**Work to do**:
Revise the records below by changing "agent" to "assistant" everywhere it appears, with everything else left as is and the pictures omitted.

Entries from a dataset:
— Begin —
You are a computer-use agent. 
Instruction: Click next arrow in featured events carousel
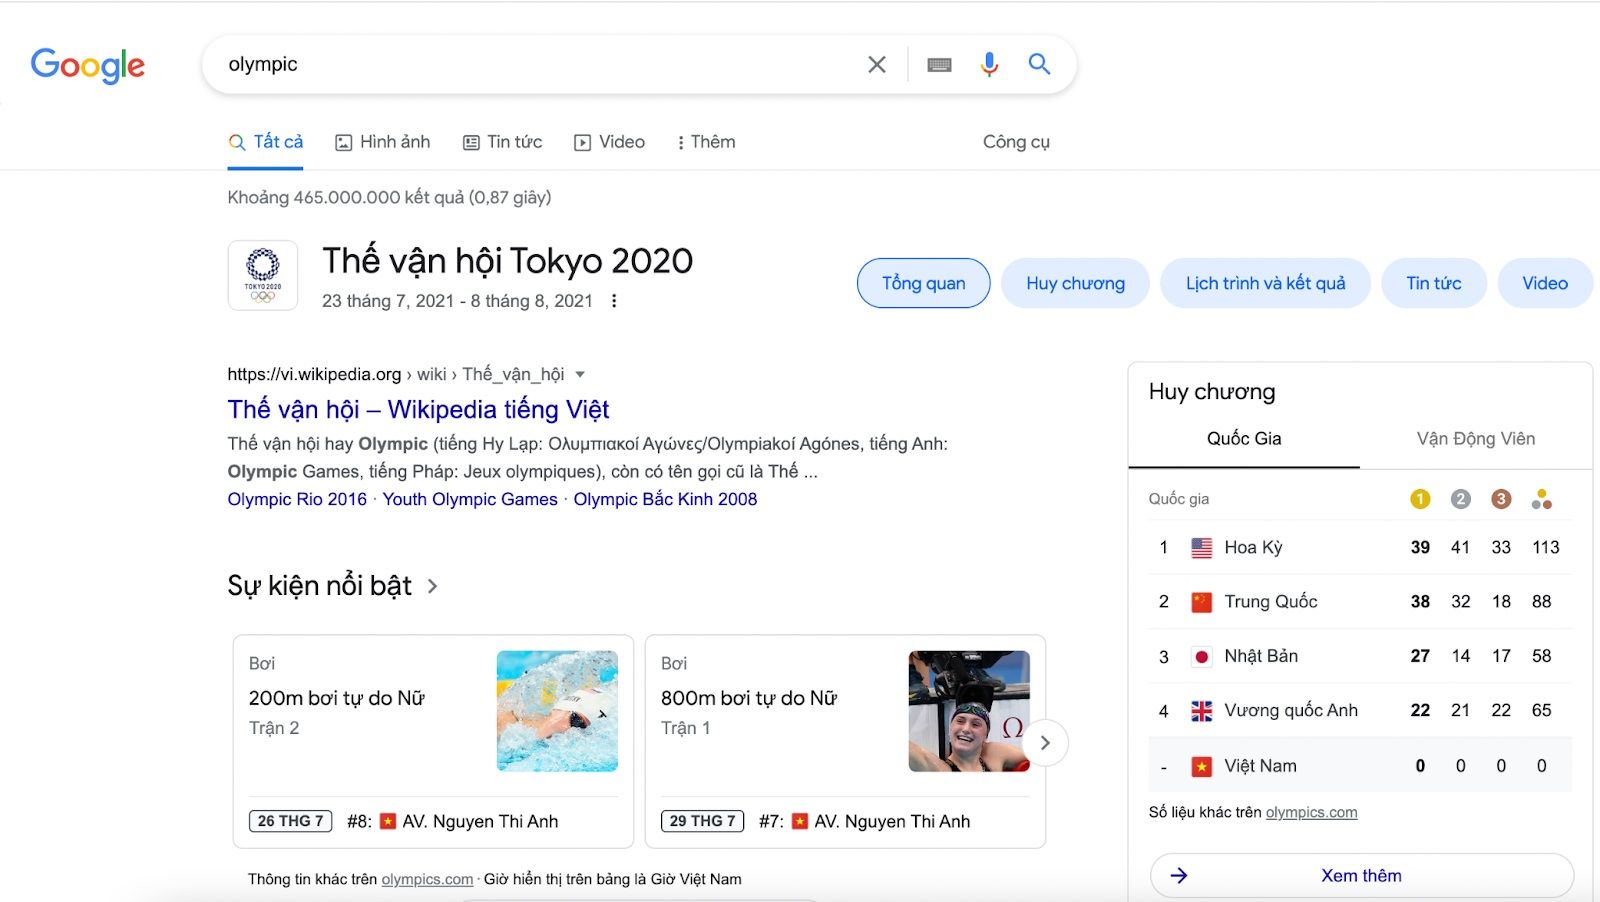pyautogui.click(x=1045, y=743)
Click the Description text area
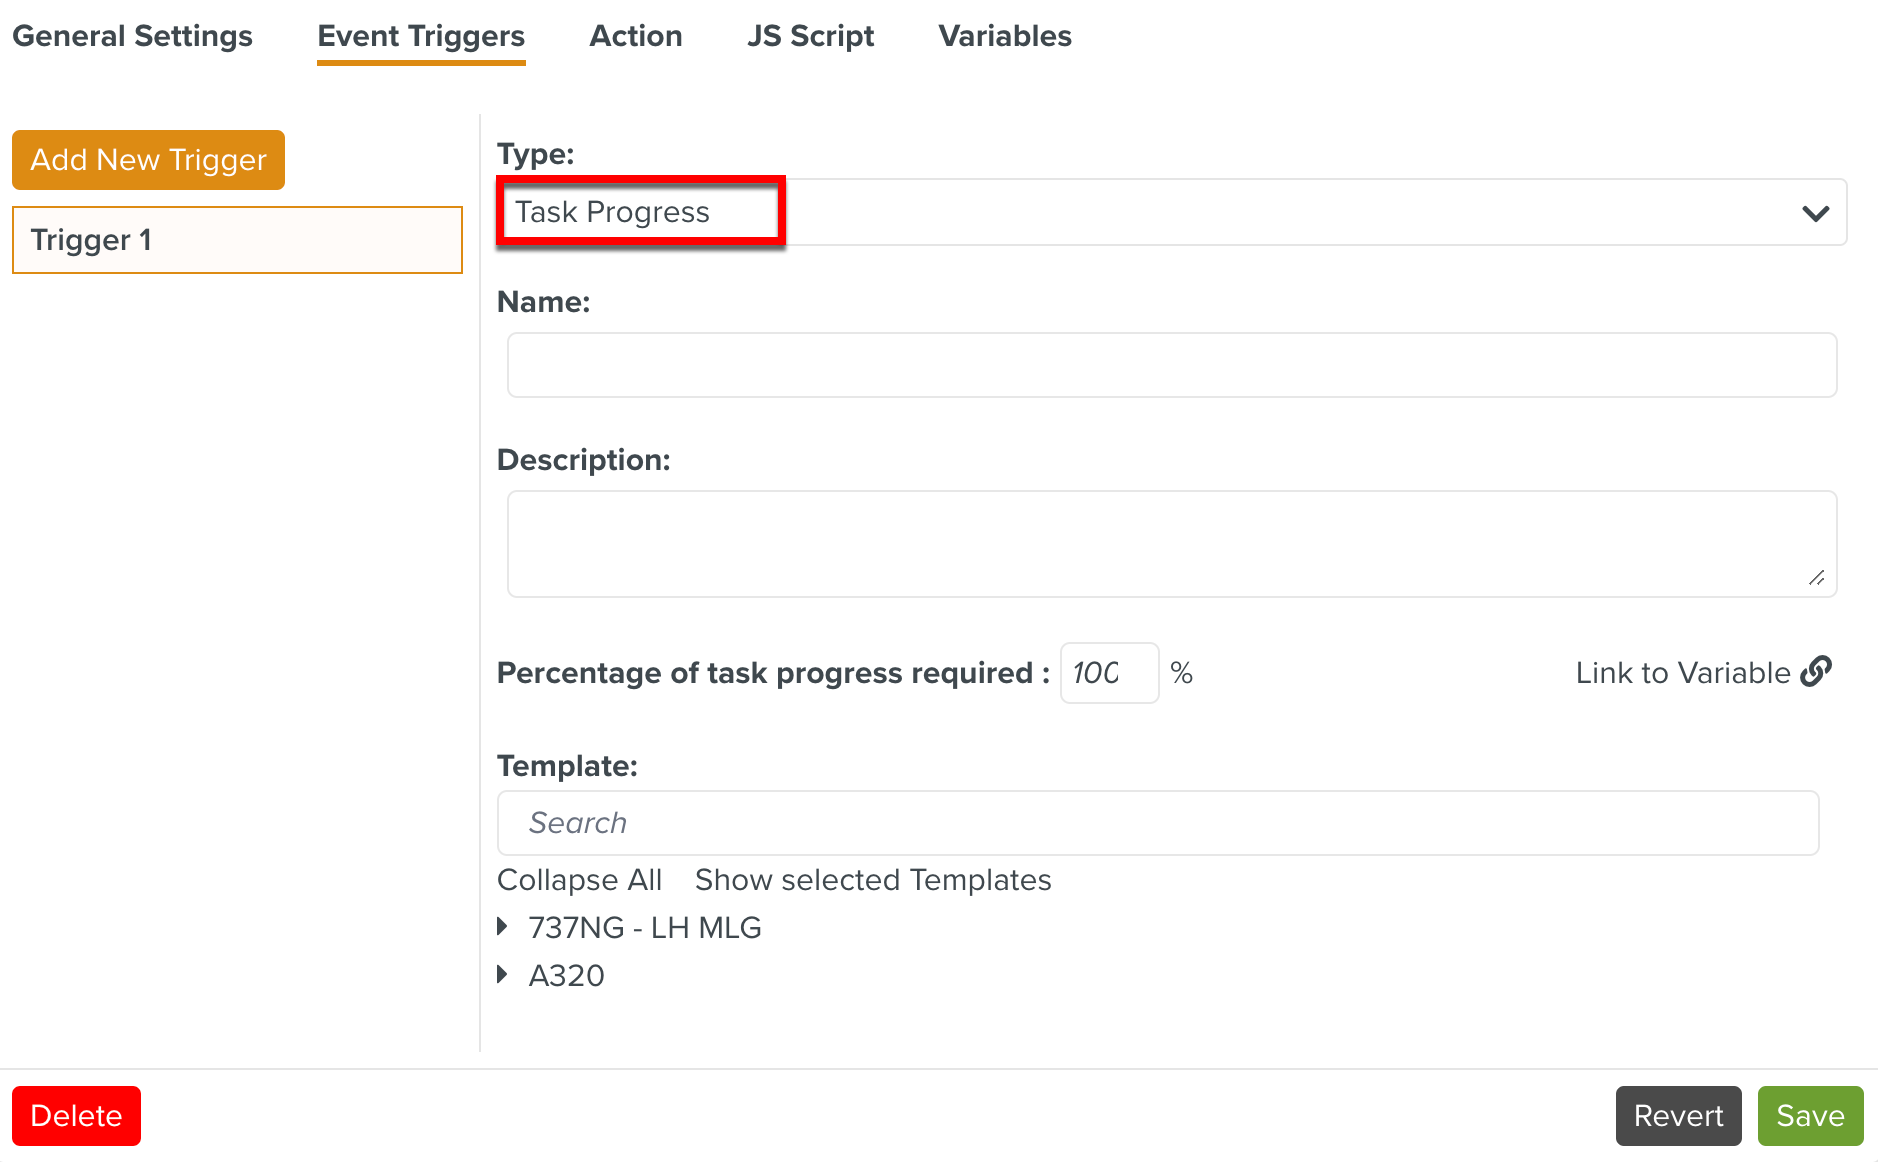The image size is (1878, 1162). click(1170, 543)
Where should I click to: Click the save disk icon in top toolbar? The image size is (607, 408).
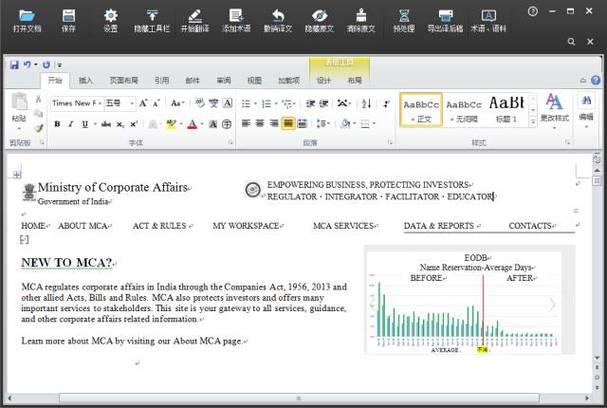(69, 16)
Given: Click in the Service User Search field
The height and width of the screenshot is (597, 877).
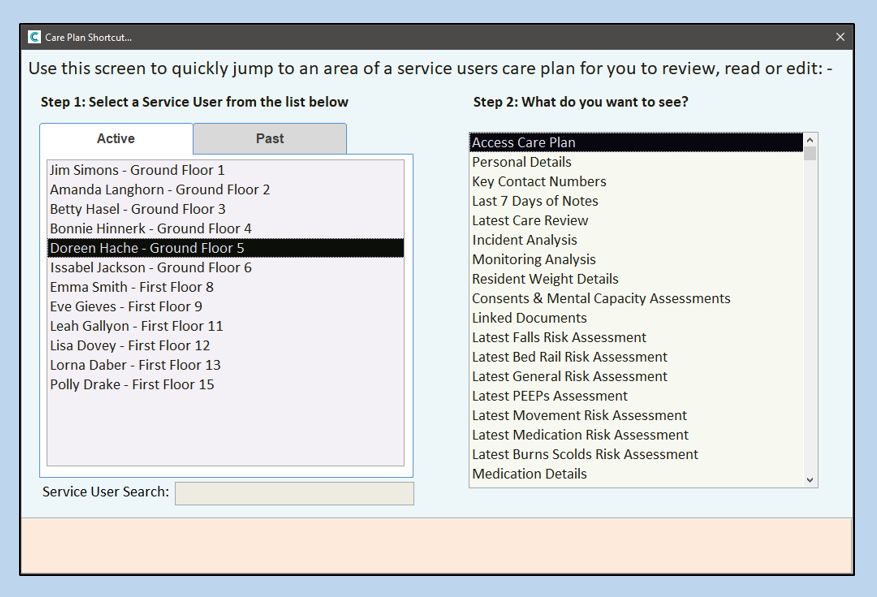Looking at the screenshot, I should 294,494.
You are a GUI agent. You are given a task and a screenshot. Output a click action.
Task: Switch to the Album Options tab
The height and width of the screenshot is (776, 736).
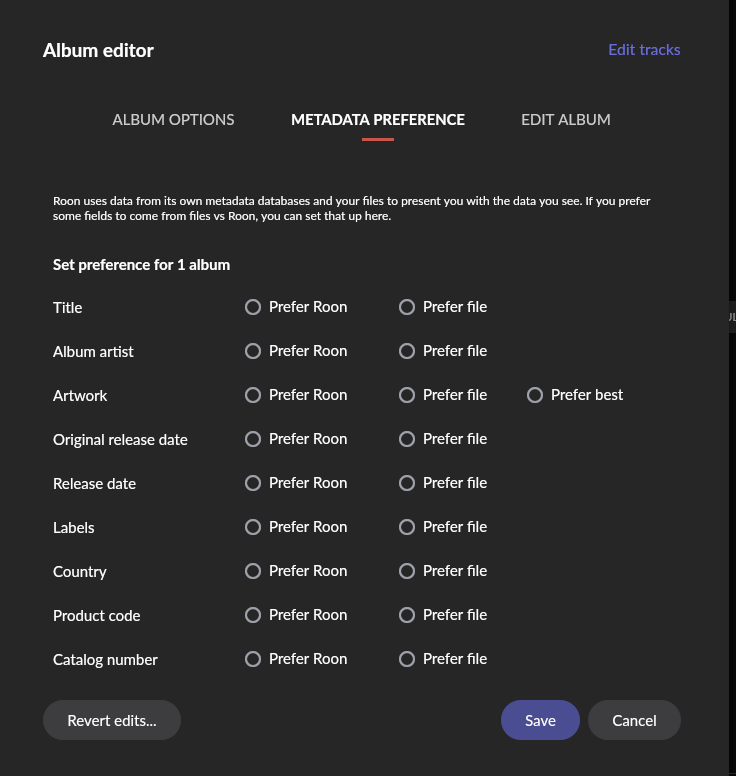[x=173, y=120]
— End —
**Answer to this task**:
You are a computer-use assistant. 
Instruction: Click next arrow in featured events carousel
pyautogui.click(x=1045, y=743)
Click the Description text area
The image size is (1878, 1162). click(1170, 543)
Where should I click to: Click the save disk icon in top toolbar? The image size is (607, 408).
(69, 16)
Given: Click in the Service User Search field
The height and width of the screenshot is (597, 877).
Looking at the screenshot, I should 294,494.
You are a GUI assistant. You are given a task and a screenshot. Output a click action.
Task: Switch to the Album Options tab
The height and width of the screenshot is (776, 736).
[x=173, y=120]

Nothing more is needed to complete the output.